EVE Energy 40PL Drones Maximise flight time - optimise the cell selection, duty cycle and flight speed to maximise flight time.
Discover the EVE Energy 40PL cell for drones, designed to maximise flight time and optimise performance in demanding applications.
Value Propositions
Cylindrical 21700 form factor for efficient space utilisation.
Nominal capacity of 14.4 Wh and 4.0 Ah for reliable energy delivery.
Top-quartile volumetric power density of 10,108 W/l for high performance.
Gravimetric energy density of 215 Wh/kg, enhancing flight duration.
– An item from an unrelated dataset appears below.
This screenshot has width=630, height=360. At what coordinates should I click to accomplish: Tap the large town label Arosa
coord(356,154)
Maximum continuous discharge of 70 A, supporting demanding applications.
About the Cell
The EVE Energy 40PL cell features a cylindrical 21700 form factor, providing a nominal capacity of 14.4 Wh and 4.0 Ah. With a volumetric energy density of 578 Wh/l, it is designed for high energy applications, particularly in drone technology. The gravimetric energy density stands at 215 Wh/kg, making it suitable for lightweight drone battery packs. The cell's volumetric power density is an impressive 10,108 W/l, placing it among the highest in the database, while the gravimetric power density reaches 3,761 W/kg, also in the top-quartile range. This combination of high energy and power densities allows for extended flight times and improved performance in various drone applications. The maximum continuous charge current is 8.0 A, with a standard charge current of 2.0 A, ensuring efficient energy replenishment. The maximum continuous discharge current is 70.0 A, with a standard discharge current of 0.8 A, making it ideal for high-demand scenarios.
Application Challenges
In the realm of drones, maximising flight time is critical for operational efficiency. The EVE Energy 40PL cell addresses this challenge by optimising cell selection, duty cycle, and flight speed. The ability to deliver high energy density is essential for long endurance drone batteries, particularly in applications such as industrial inspections and emergency response. The challenge lies in ensuring that the battery can sustain high discharge rates without overheating, which is crucial for maintaining safety and performance. Additionally, accurate state of charge (SoC) prediction is vital for mission planning, especially in extreme environments where temperature fluctuations can impact battery performance. The EVE Energy 40PL cell's specifications allow for effective thermal management and reliable energy delivery, making it a suitable choice for UAV battery pack design.
Why this Cell
The EVE Energy 40PL cell is specifically designed to meet the demands of drone applications. With a maximum continuous discharge of 70 A, it supports high discharge rate UAV batteries, ensuring that drones can perform under heavy loads. The cell's volumetric energy density of 578 Wh/l is among the highest in the database, providing the necessary energy for extended flight times. Additionally, the gravimetric energy density of 215 Wh/kg enhances the overall efficiency of lightweight drone battery packs. This combination of high energy and power densities allows for optimal performance in UAV battery optimisation, making the 40PL an excellent choice for custom UAV battery packs. The standard charge rate of 2.0 C ensures quick recharging, which is essential for operational readiness in dynamic environments.
How Model-Based Design Helps
Simulation and model-based design play a crucial role in optimising the performance of the EVE Energy 40PL cell in drone applications. By modelling load profiles and thermal behaviour, engineers can predict how the cell will perform under various conditions, including high discharge rates and temperature fluctuations. This predictive capability allows for informed decisions regarding cell selection, ensuring that the chosen battery can handle the specific demands of the mission. For instance, simulating the thermal rise during high current draws helps identify potential overheating issues, enabling the design of effective thermal management strategies. Additionally, voltage sag can be accurately modelled to ensure that the drone maintains sufficient thrust throughout its flight envelope. Overall, simulation enhances the reliability of UAV battery performance testing and supports the development of efficient drone powertrain systems.